_Problem requirements:_ Copy every one of the following items verbatim, keeping each line, its spacing and its order unchanged.

_Information supplied:_
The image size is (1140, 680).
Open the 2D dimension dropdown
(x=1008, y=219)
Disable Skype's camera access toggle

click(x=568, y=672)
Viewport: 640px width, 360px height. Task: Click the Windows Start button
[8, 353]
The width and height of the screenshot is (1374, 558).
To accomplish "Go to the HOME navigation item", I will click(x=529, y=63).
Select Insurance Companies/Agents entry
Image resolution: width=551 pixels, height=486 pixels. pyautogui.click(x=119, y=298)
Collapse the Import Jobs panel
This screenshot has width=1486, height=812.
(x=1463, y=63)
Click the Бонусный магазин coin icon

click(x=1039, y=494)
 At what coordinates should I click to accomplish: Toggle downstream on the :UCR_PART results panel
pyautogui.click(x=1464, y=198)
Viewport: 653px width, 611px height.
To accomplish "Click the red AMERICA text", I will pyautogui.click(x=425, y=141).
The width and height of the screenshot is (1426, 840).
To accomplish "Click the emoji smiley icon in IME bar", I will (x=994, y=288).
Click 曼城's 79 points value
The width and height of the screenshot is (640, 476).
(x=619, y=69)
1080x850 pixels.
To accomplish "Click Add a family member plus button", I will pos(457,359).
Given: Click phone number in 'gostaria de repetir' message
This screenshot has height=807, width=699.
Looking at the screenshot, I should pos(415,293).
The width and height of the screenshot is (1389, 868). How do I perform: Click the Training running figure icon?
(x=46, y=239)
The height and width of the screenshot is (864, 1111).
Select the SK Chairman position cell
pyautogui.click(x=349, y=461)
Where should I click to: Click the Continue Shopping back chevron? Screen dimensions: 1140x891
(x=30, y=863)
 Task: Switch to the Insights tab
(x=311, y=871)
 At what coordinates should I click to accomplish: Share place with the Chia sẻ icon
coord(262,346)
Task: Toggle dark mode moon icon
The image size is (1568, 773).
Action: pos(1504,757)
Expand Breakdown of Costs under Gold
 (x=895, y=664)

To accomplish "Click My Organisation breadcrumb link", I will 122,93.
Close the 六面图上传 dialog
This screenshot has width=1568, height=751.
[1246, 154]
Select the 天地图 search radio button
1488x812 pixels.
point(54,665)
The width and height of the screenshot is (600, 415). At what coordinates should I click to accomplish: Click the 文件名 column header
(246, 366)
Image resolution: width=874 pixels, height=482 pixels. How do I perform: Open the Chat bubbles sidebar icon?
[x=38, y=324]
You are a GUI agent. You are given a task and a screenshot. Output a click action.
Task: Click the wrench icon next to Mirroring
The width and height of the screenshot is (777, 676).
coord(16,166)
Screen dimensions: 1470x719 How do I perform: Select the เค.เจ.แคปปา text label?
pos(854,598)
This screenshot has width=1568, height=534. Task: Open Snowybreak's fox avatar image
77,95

_Task output:_
The image size is (1140, 680).
Open the 2D dimension dropdown
(x=1008, y=219)
Disable Skype's camera access toggle

click(x=568, y=672)
Viewport: 640px width, 360px height. Task: Click the Windows Start button
[8, 353]
The width and height of the screenshot is (1374, 558).
To accomplish "Go to the HOME navigation item", I will click(x=529, y=63).
Select Insurance Companies/Agents entry
Image resolution: width=551 pixels, height=486 pixels. pyautogui.click(x=119, y=298)
Collapse the Import Jobs panel
This screenshot has width=1486, height=812.
(x=1463, y=63)
Click the Бонусный магазин coin icon

click(x=1039, y=494)
 At what coordinates should I click to accomplish: Toggle downstream on the :UCR_PART results panel
pyautogui.click(x=1464, y=198)
Viewport: 653px width, 611px height.
To accomplish "Click the red AMERICA text", I will pyautogui.click(x=425, y=141).
The width and height of the screenshot is (1426, 840).
To accomplish "Click the emoji smiley icon in IME bar", I will (x=994, y=288).
Click 曼城's 79 points value
The width and height of the screenshot is (640, 476).
(x=619, y=69)
1080x850 pixels.
To accomplish "Click Add a family member plus button", I will pos(457,359).
Given: Click phone number in 'gostaria de repetir' message
This screenshot has height=807, width=699.
Looking at the screenshot, I should pos(415,293).
The width and height of the screenshot is (1389, 868). How do I perform: Click the Training running figure icon?
(x=46, y=239)
The height and width of the screenshot is (864, 1111).
Select the SK Chairman position cell
pyautogui.click(x=349, y=461)
Where should I click to: Click the Continue Shopping back chevron? Screen dimensions: 1140x891
(x=30, y=863)
 Task: Switch to the Insights tab
(x=311, y=871)
 At what coordinates should I click to accomplish: Share place with the Chia sẻ icon
coord(262,346)
Task: Toggle dark mode moon icon
The image size is (1568, 773).
Action: pos(1504,757)
Expand Breakdown of Costs under Gold
 (x=895, y=664)

To accomplish "Click My Organisation breadcrumb link", I will 122,93.
Close the 六面图上传 dialog
This screenshot has width=1568, height=751.
[1246, 154]
Select the 天地图 search radio button
1488x812 pixels.
point(54,665)
The width and height of the screenshot is (600, 415). At what coordinates should I click to accomplish: Click the 文件名 column header
(246, 366)
Image resolution: width=874 pixels, height=482 pixels. How do I perform: Open the Chat bubbles sidebar icon?
[x=38, y=324]
You are a GUI agent. You are given a task and a screenshot. Output a click action.
Task: Click the wrench icon next to Mirroring
The width and height of the screenshot is (777, 676).
coord(16,166)
Screen dimensions: 1470x719 How do I perform: Select the เค.เจ.แคปปา text label?
pos(854,598)
This screenshot has width=1568, height=534. Task: Open Snowybreak's fox avatar image
77,95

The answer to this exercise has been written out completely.